» DATA TO EXAMINE:
--------------------

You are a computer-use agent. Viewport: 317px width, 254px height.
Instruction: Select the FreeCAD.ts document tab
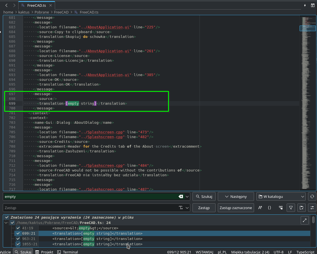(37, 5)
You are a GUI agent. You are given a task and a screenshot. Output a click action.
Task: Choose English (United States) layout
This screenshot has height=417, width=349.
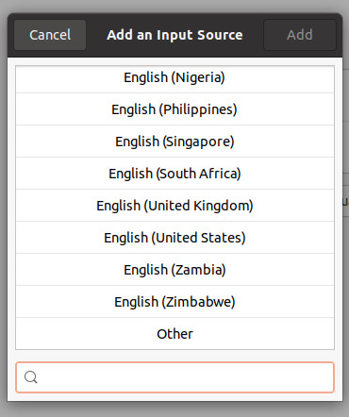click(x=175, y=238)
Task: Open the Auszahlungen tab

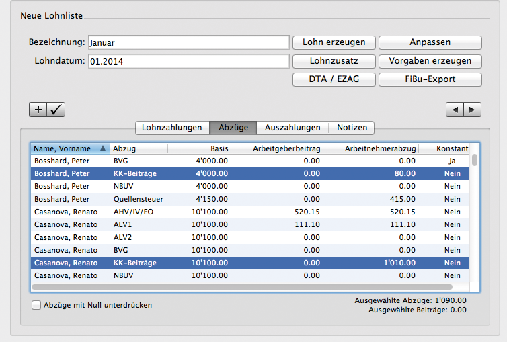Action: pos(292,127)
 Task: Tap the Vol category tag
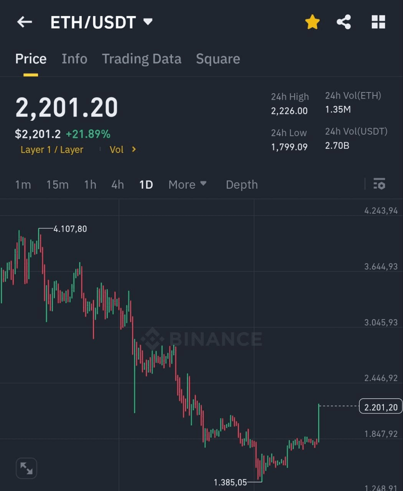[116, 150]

--------------------

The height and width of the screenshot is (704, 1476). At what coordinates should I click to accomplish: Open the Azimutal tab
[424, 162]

--------------------

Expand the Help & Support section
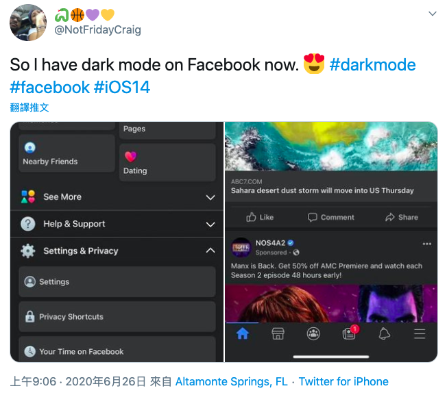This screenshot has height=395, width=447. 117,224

--------------------

» PROBLEM DESCRIPTION:
Your task is to return each line of the data above that contains the string "agent".

» SOLVED PROBLEM:
You are a computer-use agent. Viewport: 317px width, 254px height.
You are a GUI agent. You are given a task and a screenshot. Output a click action.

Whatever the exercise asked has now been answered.